QUANTITATIVE PROTEOMIC ANALYSIS OF HUMAN GASTRIC FLUID FOR BIOMARKER DISCOVERY

Abstract

Gastric cancer (GC) is a significant public health burden, being the third leading cause of cancer-related deaths worldwide. Its lethality is mainly due to the lack of specific markers and clinically acceptable techniques for diagnosing early-stage GC. We and others have identified human gastric fluid as a potential source of GC biomarkers because of its anatomic proximity to the site of disease. However, as we have reported previously, gastric fluid present significant challenges for biomarker discovery using conventional protein-centric approaches because of its unique intrinsic properties.
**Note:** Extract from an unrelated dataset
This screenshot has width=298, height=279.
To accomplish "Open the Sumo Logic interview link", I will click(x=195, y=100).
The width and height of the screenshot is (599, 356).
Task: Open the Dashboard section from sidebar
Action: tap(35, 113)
The aims of my thesis project were therefore to identify informative biomarkers in gastric fluid using peptide-centric approaches and to develop clinical tests of potential biomarkers for early GC detection. Using the iTRAQ® approach, I identified 193 differentially expressed proteins in gastric fluid of GC patients compared to non-cancer controls. Of these, 136 were up-regulated and 57 were down-regulated in GC. Notably, several of the identified proteins were expressed exclusively in the stomach and/or GI tract. I then analyzed the expression of candidate biomarkers in primary gastric tumors to verify their expression and to determine their clinical utility. I selected 4 promising candidates to develop quantitative assays in gastric fluid using standard-flow liquid chromatography (LC) coupled with the highly sensitive and specific multiple reaction monitoring (MRM) technology for potential clinical applications. My study shows that human gastric fluid is a valuable source for identifying GC biomarkers. Additionally, it highlights the utility of LC-MRM/MS for targeted quantification of protein markers in human body fluids for clinical applications.